M5S in tensione dopo la sentenza di Napoli sul reintegro degli espulsi

E ora, dopo la decisione del tribunale di Napoli che ha sospeso la cacciata di venti militanti, in casa Cinque Stelle l’incognita tornata di maggiore significato politico è la sorte di Federico Pizzarotti. Cosa accadrà al sindaco di Parma, prima breccia nel muro del sistema dei partiti tradizionali e insieme simbolo del dissenso interno, finito in quel limbo dal quale potrebbe (o non) venire la sua espulsione definitiva dalla formazione di Beppe Grillo? Messa nella luce giusta la scelta dei giudici partenopei fornisce però alla reggenza del Movimento un buon argomento per portare a termine un processo di riscrittura del «Non-Statuto» in corso già da mesi. Passaggio fino a qualche giorno fa controverso proprio in virtù della sua presumibile impopolarità per la base diffusa del M5S, anche se cresce la preoccupazione di un’impennata nei ricorsi legali. E chissà che alla fine una soluzione non venga anticipata già per il prossimo autunno, così da togliere vento alle vele della controffensiva partita nel frattempo dal Pd sull’autoritarismo del leader.

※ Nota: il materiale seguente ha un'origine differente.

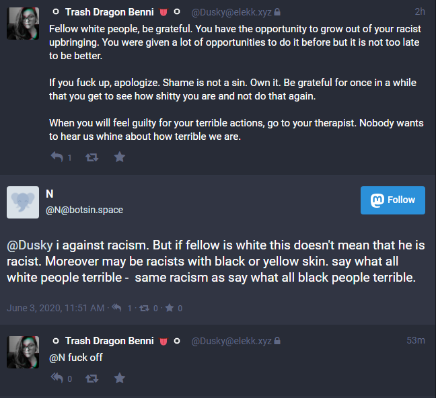Click Trash Dragon Benni name in top post

point(109,12)
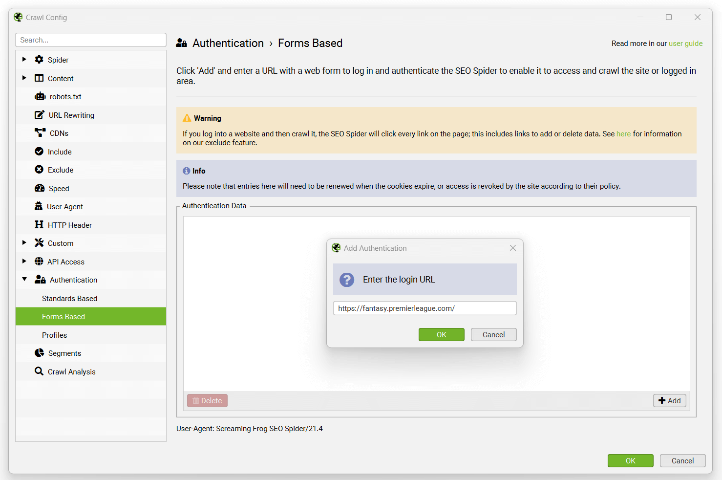Open the Crawl Analysis magnifier icon

(x=39, y=371)
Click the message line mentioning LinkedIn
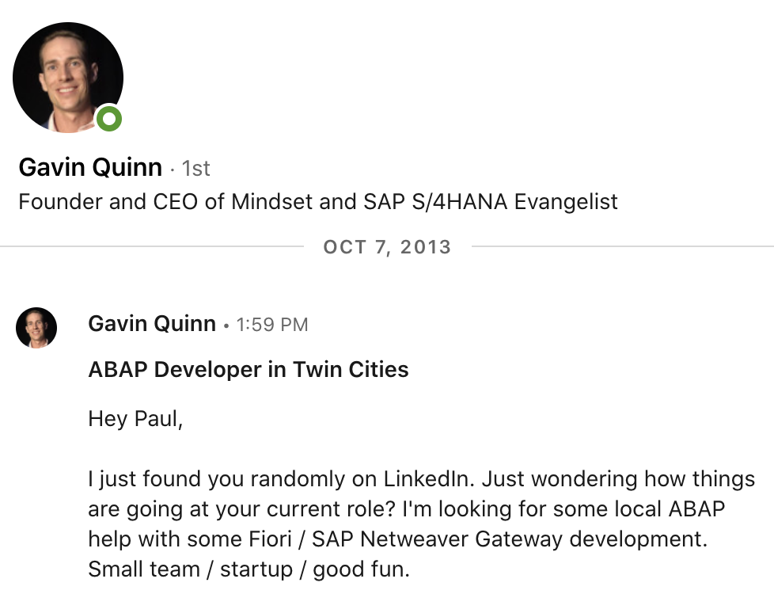The height and width of the screenshot is (613, 774). [422, 479]
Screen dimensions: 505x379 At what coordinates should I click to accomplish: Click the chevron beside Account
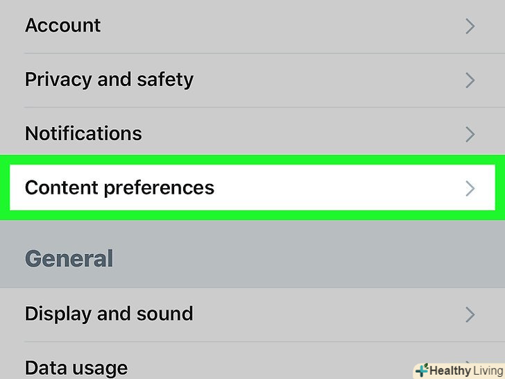tap(470, 26)
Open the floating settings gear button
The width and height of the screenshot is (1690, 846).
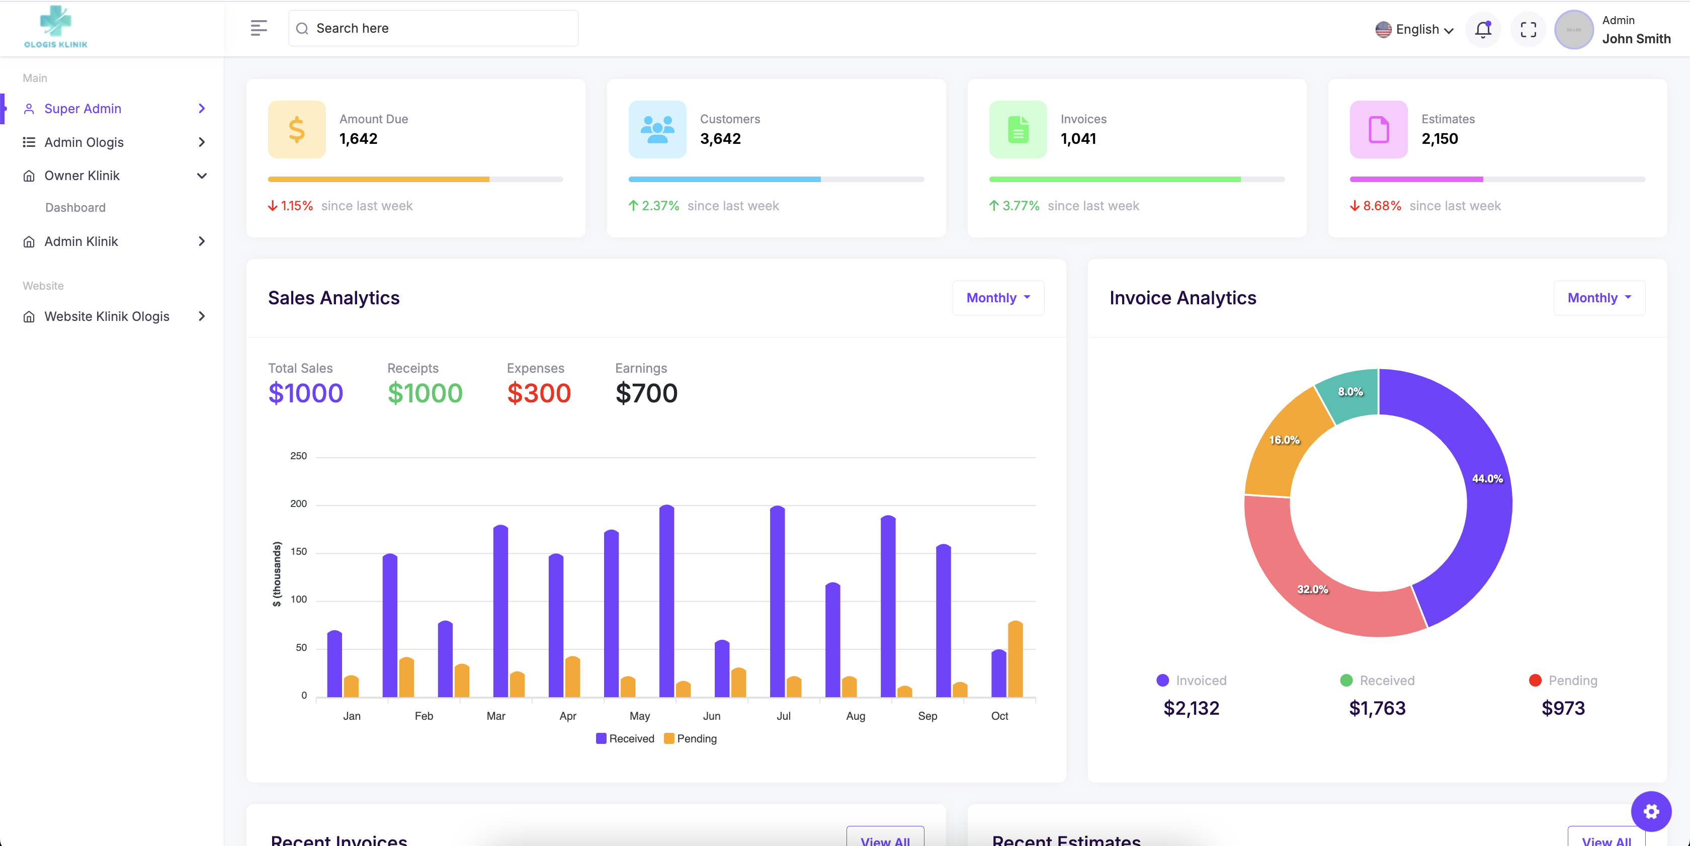pos(1651,811)
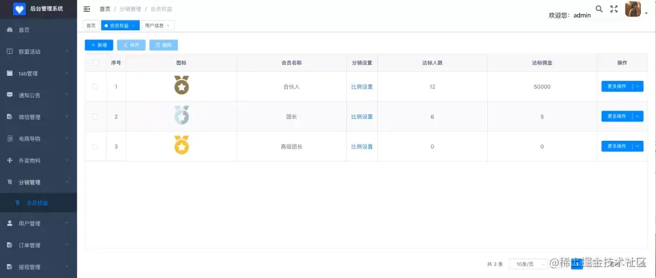Screen dimensions: 656x278
Task: Check the select-all header checkbox
Action: [x=95, y=63]
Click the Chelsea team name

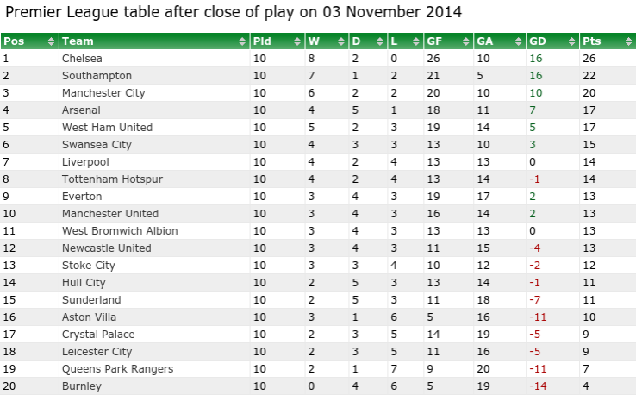pos(82,59)
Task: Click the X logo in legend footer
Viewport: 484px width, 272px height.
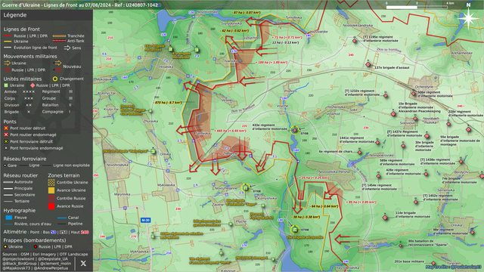Action: tap(83, 263)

Prima di accelerazioni si attende il merito
Ieri l’atteggiamento del vicepresidente della Camera Luigi Di Maio nel commentare la novità arrivata da Napoli è stato di massima prudenza. Quella del tribunale di Napoli che ha riammesso alcuni attivisti pentastellati espulsi «non è una sentenza, ma un’ordinanza cautelare, quindi non deve preoccuparci. Aspettiamo il merito». Parole interlocutorie, dunque. Ma resta un fatto che il «Non-Statuto», così pensato da Beppe Grillo e Gianroberto Casaleggio a marcare la differenza con tutto l’universo degli altri partiti, mostra ormai il fianco e ciò al di là di ragioni eminentemente giuridiche. Servono regole più adeguate e mature a una forza che aspira a buon diritto, visto l’ampio consenso popolare di cui gode, alla guida del Paese. Forse non a caso un altro membro del direttorio, Roberto Fico, ha lasciato la porta aperta a possibili cambiamenti nell’architettura di norme del M5S. «Siamo molto sereni. E valuteremo quali modifiche eventualmente fare, tra Statuto e regolamento. Anche perché la legge elettorale cambia, tante norme per associazioni e partiti stanno cambiando. Ed è normale che un Movimento come il nostro, completamente rivoluzionario sia nei suoi principi e finalità, sia nella struttura, crescendo ed evolvendosi, debba adeguare anche i suoi strumenti tecnici e organizzativi».

Partito o non partito?
Nella sostanza, evidenziata nella pronuncia del Tribunale partenopeo è stata la natura di partito del M5S malgrado le differenze caricate di senso, sin dalle origini, nella propaganda dei fondatori. Spiegano i giudici nell’ordinanza di undici pagine che «nonostante il Movimento 5 Stelle nel suo statuto («Non-Statuto») non si definisca “partito politico”, ed anzi escluda di esserlo, di fatto ogni associazione con articolazioni sul territorio che abbia come fine quello di concorrere alla determinazione della politica nazionale si può definire “partito” ai sensi dell’art. 49 della Costituzione». E nella stessa decisione, che stabilisce l’illegittimità del provvedimento di espulsione di venti membri perché non emanato dall’organo preposto (e cioè l’assemblea), si evidenzia «la tutela dell’interesse degli esclusi a non veder pregiudicato il loro diritto a partecipare alla vita politica del Movimento, magari da un posizione antagonista rispetto alla linea del gruppo dirigente».